Me acerqué a ese rostro sin emociones.

—Te odio—murmuré cerca de su rostro—, ahora sin mi madre, por fin, podré dejar de verte.

Sin cambiar su expresión, declaró:

—Amas tanto a tu madre que haces este tipo de escenas aquí—declaró con frialdad—, ¿es así como te educó? ¿Es ese el ejemplo que das de su enseñanza?

Mi expresión se congeló.

Toda mi lucha se fue con esas pocas palabras. Bajé mi cabeza.

—Marie...—empezó a decir Manuel.

—No—interrumpió—, es hora de terminar esto. El lunes que tenga que ir a la escuela podrás hablar con ella. Antes no.

No pude contradecir nada, solo me dejé llevar por mi padrastro.

El camino hacía el coche, lo sentí como en un paseo en una neblina densa. Si no hubiera sido por el agarre de Santana, ni siquiera hubiera llegado a mi destino. Las únicas señales de reconocimiento sobre mi mundo exterior fueron cuando no sentí gotas mojar mi cuerpo y la sensación de movimiento.

—De ahora en adelante, nada de salidas a fiestas—ordenó Santana­ a mi lado—, ni a emborracharse como es tu costumbre. Guarda el luto como es debido.

Miré de reojo al hombre que se atrevía a decirme esa absurda reprimenda.

—¿Realmente piensas que tengo el corazón frío como tú?

Roland Santana miró a la ventana con la clara intención a ignorarme.

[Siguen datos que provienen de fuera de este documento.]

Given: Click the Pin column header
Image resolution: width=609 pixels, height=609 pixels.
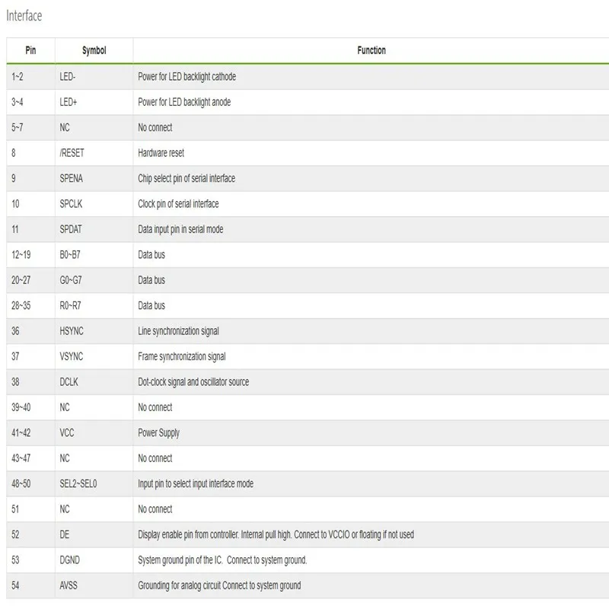Looking at the screenshot, I should (x=30, y=51).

—Solo haz lo que se te dice—giró su rostro y me vio duramente—, y no tendremos ningún problema en el futuro.

—No eres mi padre.

—No lo soy, pero soy tu único familiar. Así que hazte la idea de que ahora, yo soy tu familia. No más gritos por desacuerdos. No más berrinches sin sentidos. Te comportarás como la señorita que eres. Porque al contrario de tu madre, Marie, yo no perdonaré tu falta de respeto.

Sonreí secamente.

—¿Y qué piensas hacer? ¿Castigarme?

Me observó a los ojos.

—No me retes, Marie—se me quitó la sonrisa al escuchar su tono oscuro—, no tienes idea de lo que soy capaz de hacer. Ni idea.